The surveillance-based advertising in question here involves how people use Meta’s own apps. Since 2020, Meta has offered settings to opt out of ad targeting based on information from other apps, websites, and businesses that Meta knows you have visited. Meta tracks its users off-site through tools like Facebook Login, Facebook’s tracking Pixel, social widgets such as Like and Share buttons, and other less visible features for developers. But Meta offers its users no similar option to opt out of ad targeting based on what users click, like, watch, and interact with on Facebook, Instagram, and other Meta properties.

The company should be offering all of its users an affirmative, opt-in consent option—and not track its users, either on-site or off-site, unless they opt in. Instead, Meta stuck language about its ad targeting practices into its platforms’ Terms of Service. Then Meta claimed that this means that, when someone uses Facebook or Instagram, they’ve supposedly “consented” to the use of their information to target ads. This sleight of hand takes advantage of the GDPR concept of “contractual necessity,” in which the GDPR allows data processors to collect and use information as necessary to deliver services for which the data subject contracted.

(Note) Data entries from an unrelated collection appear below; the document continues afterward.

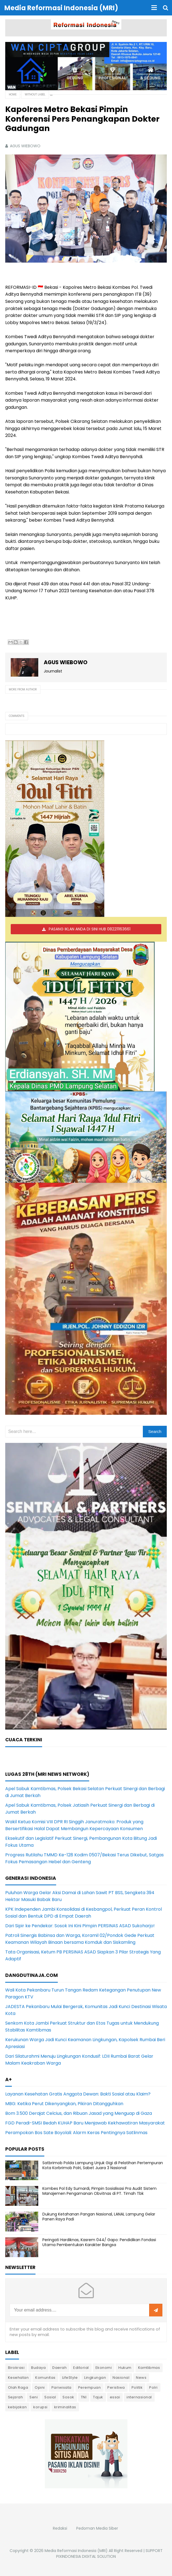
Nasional (121, 2377)
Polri (153, 2387)
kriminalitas (65, 2407)
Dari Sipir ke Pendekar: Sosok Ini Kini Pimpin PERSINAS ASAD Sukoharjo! (80, 1926)
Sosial (50, 2397)
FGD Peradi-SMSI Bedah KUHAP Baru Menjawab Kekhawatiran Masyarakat (85, 2123)
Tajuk (98, 2397)
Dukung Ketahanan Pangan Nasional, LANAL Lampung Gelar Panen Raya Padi (98, 2216)
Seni (33, 2397)
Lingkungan (95, 2377)
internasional (139, 2397)
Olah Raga (18, 2387)
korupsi (40, 2407)
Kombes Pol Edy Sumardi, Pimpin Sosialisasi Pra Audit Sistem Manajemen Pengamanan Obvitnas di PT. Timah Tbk (99, 2191)
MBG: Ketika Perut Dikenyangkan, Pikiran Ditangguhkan (64, 2103)
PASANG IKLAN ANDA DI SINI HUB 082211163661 (89, 929)
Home (13, 94)
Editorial (81, 2367)
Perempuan (89, 2387)
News (141, 2377)
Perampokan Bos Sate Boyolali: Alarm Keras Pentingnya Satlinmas (76, 2132)
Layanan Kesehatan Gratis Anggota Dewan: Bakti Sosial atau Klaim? (78, 2094)
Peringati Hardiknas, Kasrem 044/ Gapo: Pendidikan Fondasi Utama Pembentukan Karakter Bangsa (99, 2242)
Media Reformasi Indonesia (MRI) (76, 2550)
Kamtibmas (149, 2367)
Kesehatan (18, 2377)
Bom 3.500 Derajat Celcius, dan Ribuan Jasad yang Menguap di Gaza (78, 2113)
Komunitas (45, 2377)
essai (115, 2397)
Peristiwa (116, 2387)
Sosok (68, 2397)
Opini (40, 2387)
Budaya (38, 2367)
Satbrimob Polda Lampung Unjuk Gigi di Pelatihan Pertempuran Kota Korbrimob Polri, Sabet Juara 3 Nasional (102, 2165)
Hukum (125, 2367)
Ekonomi (103, 2367)
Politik (137, 2387)
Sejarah (15, 2397)
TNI (84, 2397)
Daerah (59, 2367)
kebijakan (17, 2407)
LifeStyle (70, 2377)
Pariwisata (61, 2387)
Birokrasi (16, 2367)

One canonical example is that if you ask a company to send you a package, it can collect your address and use it to send you the package, even without separate explicit consent.

This week’s ruling stems from a complaint filed by EU-based NOYB (short for “none of your business”) in 2018 against Meta. At the time, Ireland’s privacy regulator sided with Meta. Now the European-wide Data Protection Board has revisited the issue.

This is an important step in the right direction. No company—Meta included—should be able to side-step consent with Terms of Service trickery, and users should be able to affirmatively decide whether or not their information is used for ad targeting. Opt-in consent to collect, retain, or use a person’s data is at the core of the GDPR, and of EFF’s recommendations for any consumer data privacy legislation.

This is not the only recent blow to Meta’s ad business. Last year, Apple introduced AppTrackingTransparency, which requires mobile apps on iOS to obtain the user’s express permission before tracking them across other apps. Sure enough, when given a clear choice, most people prefer that their personal devices not enable around-the-clock surveillance of their every click and swipe, and Meta lost both advertising revenue and a source of valuable ad targeting data.

Ad tracking, profiling, and targeting violates privacy, warps technology development, and has discriminatory impacts on users. Online behavioral advertising should be banned outright. Until then, moves like the European Data Protection Board’s send a clear message to platforms and advertisers that neither regulators nor users are willing to tolerate this extractive business model.